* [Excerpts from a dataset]
- Opening Delimiter -

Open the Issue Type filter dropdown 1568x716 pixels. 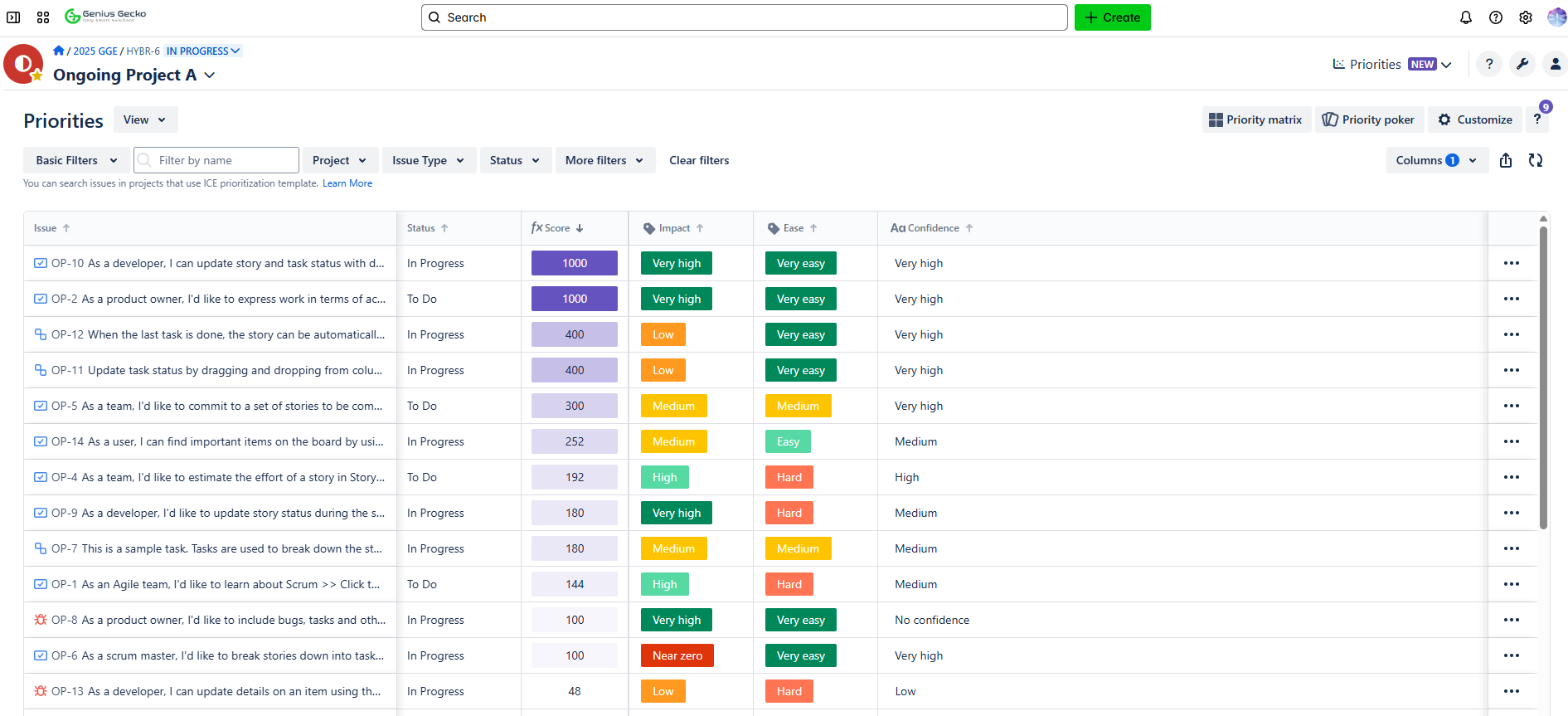(428, 161)
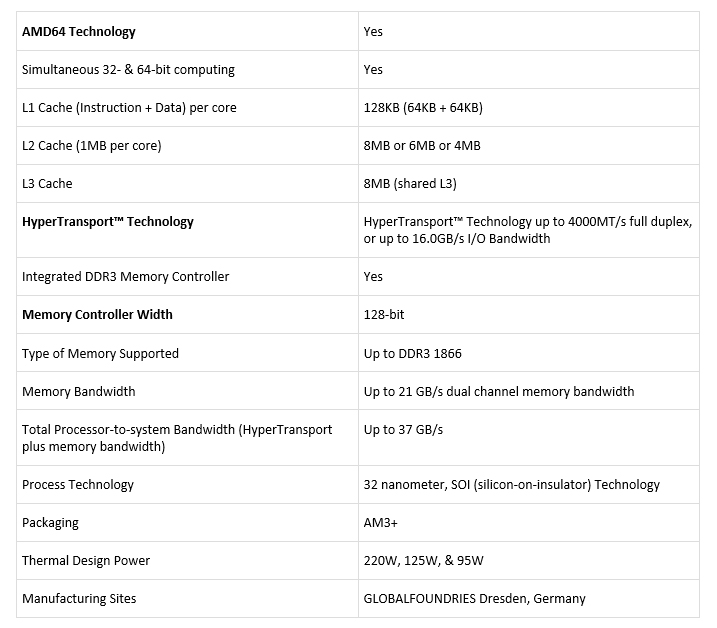Select the Up to 37 GB/s value
717x628 pixels.
pos(403,429)
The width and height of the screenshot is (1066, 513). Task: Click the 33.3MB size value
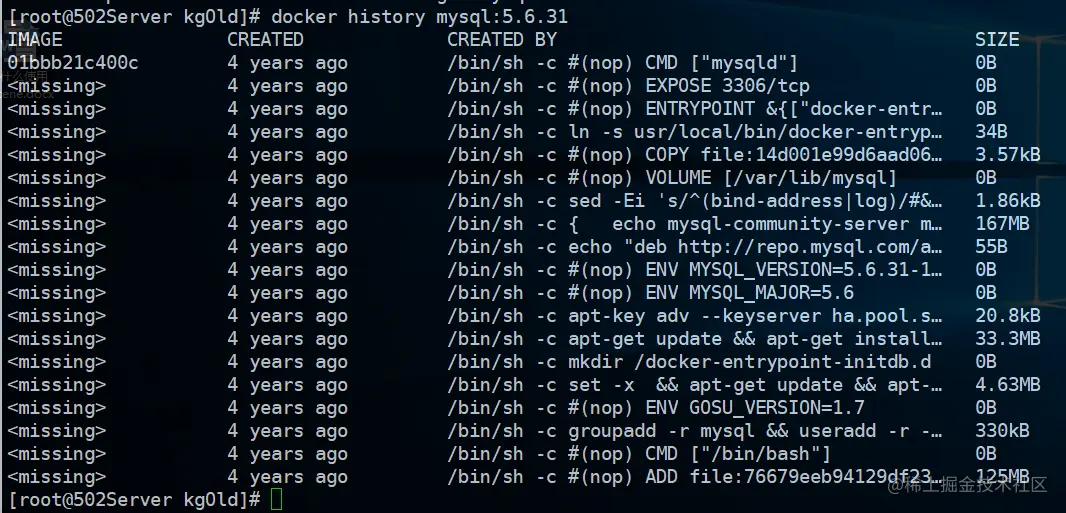(x=1008, y=339)
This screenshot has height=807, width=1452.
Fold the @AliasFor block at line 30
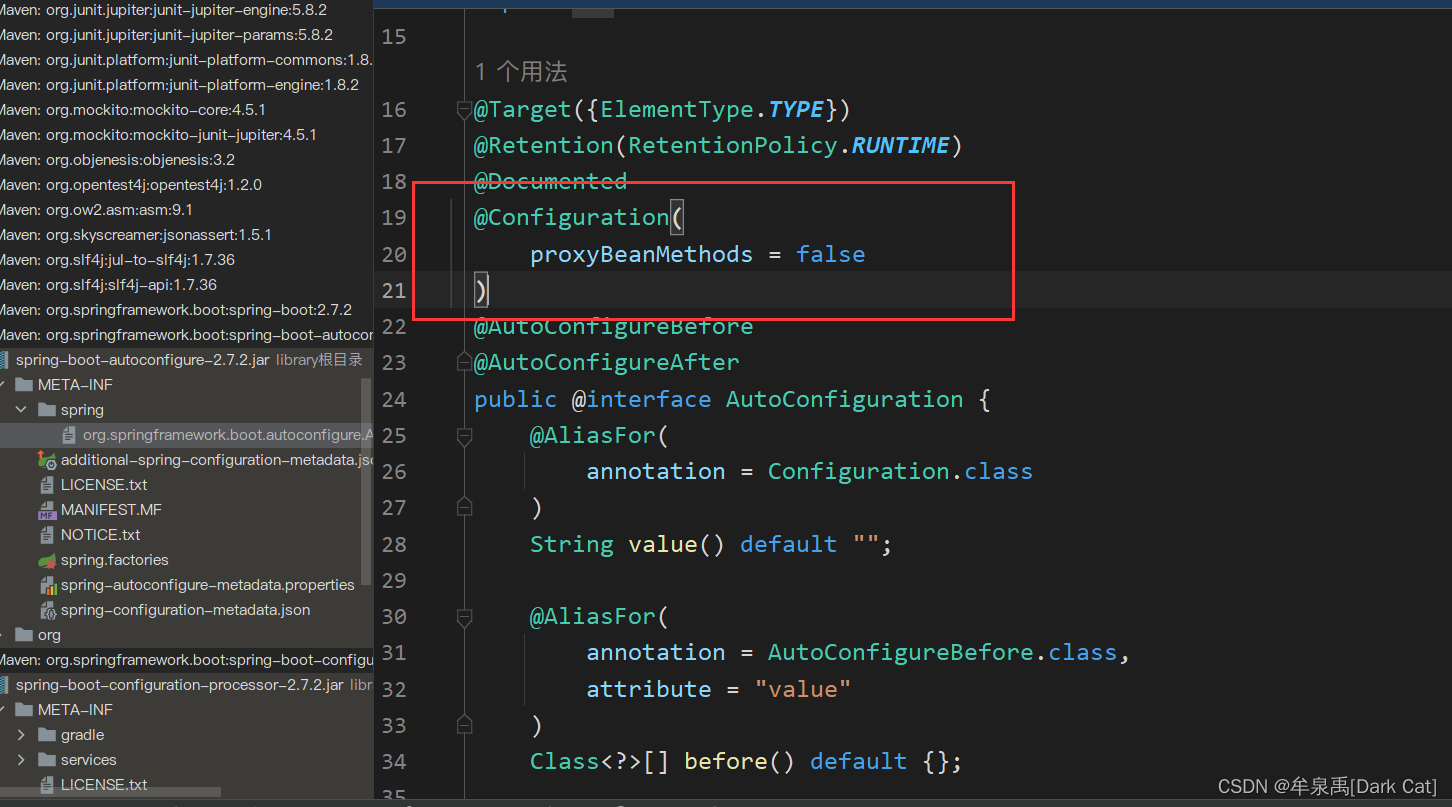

- Closing Delimiter -

* [What you should do]
Leaving out the pictures, please transcribe exactly the lines from the one that holds "This screenshot has height=807, width=1452." through the last line of the entries above, both included.

* [Response to the task]
This screenshot has height=807, width=1452.
Fold the @AliasFor block at line 30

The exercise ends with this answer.